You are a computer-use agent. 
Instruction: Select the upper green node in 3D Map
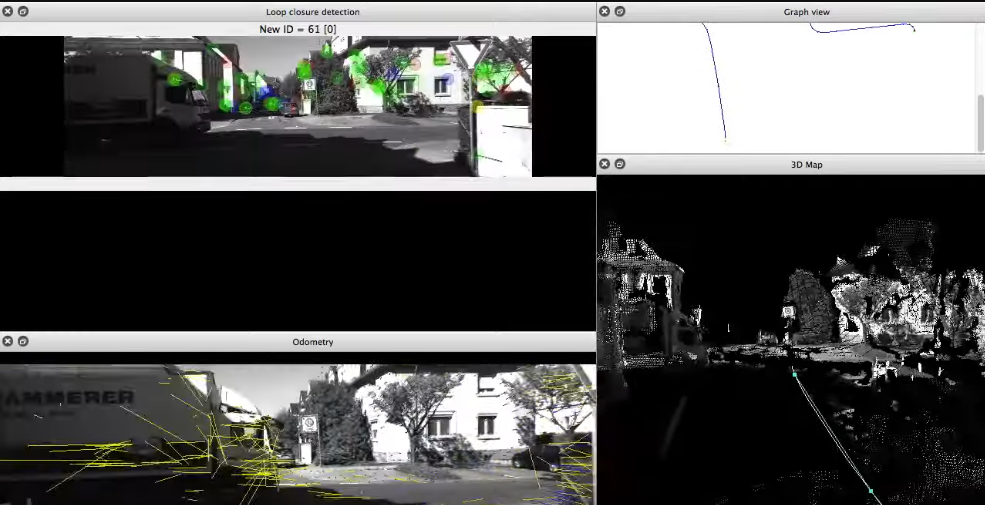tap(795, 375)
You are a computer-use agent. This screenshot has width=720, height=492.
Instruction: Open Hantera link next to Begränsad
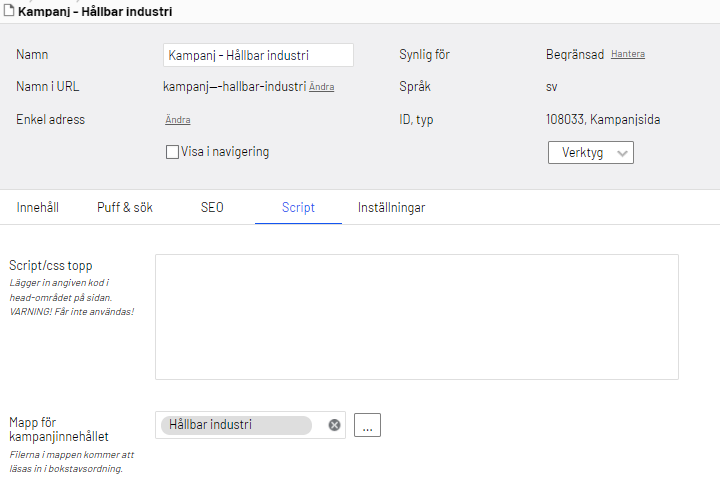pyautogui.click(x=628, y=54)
────────────────────
▶ WORK TO COMPLETE: Please copy each line of the material that contains the word "agent".

▶ SOLUTION:
You are a computer-use agent. 
You are a computer-use agent. This screenshot has width=720, height=492.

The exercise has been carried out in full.